St John’s Kirk, Perth

Keith Bruce, four stars

THE FAIR city of Perth may now boast one of the finest concert halls in the country and a beautifully refurbished theatre for its annual festival, but for some events the church in the heart of the city that has hosted events since its inception remains beyond compare as the ideal venue.

Nigel Short established the professional chamber choir Tenebrae when he departed from the King’s Singers at the start of the new Millennium, and has been winning acclaim for its performances of four centuries of repertoire since then. This programme tended towards the contemporary end of that time span, loosely pegged on the anniversary of the end of the First World War.

That most clearly applied to the second half of the recital, in which Parry’s six Songs of Farewell were preceded by Holst’s The Evening Watch, composed for the Three Choirs Festival of 1925.

Parry’s work, with its mix of style and timbre, culminating in a setting of Psalm 39, seems to be grappling with the whole question of remembrance in a secular age in a way as we still do today. If its increasingly complex music is attainable by less accomplished choirs, if not with the same finesse, the first half had featured work that was much more of a challenge to sing.

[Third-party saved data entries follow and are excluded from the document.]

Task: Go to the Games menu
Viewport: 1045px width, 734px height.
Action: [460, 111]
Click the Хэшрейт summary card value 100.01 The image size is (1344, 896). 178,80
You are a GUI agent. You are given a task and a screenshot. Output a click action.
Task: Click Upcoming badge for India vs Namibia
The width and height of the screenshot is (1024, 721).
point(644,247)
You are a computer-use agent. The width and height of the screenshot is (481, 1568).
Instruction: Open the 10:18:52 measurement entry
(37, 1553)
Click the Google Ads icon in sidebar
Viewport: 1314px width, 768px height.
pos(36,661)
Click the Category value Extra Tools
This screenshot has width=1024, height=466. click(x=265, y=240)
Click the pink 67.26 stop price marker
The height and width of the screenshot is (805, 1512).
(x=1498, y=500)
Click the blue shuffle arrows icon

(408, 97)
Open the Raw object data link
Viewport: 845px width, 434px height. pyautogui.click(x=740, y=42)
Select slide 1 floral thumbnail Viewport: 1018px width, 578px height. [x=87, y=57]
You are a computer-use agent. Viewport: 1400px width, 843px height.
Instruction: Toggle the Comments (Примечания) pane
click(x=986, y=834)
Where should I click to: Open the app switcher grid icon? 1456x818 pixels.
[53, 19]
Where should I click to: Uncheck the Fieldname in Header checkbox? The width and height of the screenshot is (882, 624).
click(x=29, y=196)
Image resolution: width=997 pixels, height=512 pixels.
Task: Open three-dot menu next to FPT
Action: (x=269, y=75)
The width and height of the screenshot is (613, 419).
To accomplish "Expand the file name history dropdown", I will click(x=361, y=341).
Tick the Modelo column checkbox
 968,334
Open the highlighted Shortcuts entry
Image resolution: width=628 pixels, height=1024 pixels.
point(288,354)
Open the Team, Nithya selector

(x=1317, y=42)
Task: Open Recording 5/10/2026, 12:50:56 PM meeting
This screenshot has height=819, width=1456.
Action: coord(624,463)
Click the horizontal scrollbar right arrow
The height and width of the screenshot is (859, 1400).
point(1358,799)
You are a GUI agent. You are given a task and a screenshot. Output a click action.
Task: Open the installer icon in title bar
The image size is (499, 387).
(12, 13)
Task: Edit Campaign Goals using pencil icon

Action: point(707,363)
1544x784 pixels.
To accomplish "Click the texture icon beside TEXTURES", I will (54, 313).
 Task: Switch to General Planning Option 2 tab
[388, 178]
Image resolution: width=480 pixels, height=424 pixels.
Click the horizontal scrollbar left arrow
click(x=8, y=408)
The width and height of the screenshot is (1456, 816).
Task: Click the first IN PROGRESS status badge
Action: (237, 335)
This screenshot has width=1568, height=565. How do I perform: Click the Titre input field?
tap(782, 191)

Judith Bingham’s A Walk with Ivor Gurney was premiered by Tenebrae five years ago, and is in some measure a bold excursion into the troubled mind of the earlier composer for whom it is named. His own Since I Believe in God the Father Almighty, which preceded it, is no less demanding, full of radical voicings for its time (also 1925). The Bingham demands careful placing of the sections of the choir in the space, a technique Short deployed throughout to great effect, with hymns of remembrance by Edward Elgar, John Tavener and Herbert Howells completing a programme performed with polish precision by voices from the purest sopranos to the most resonant bass.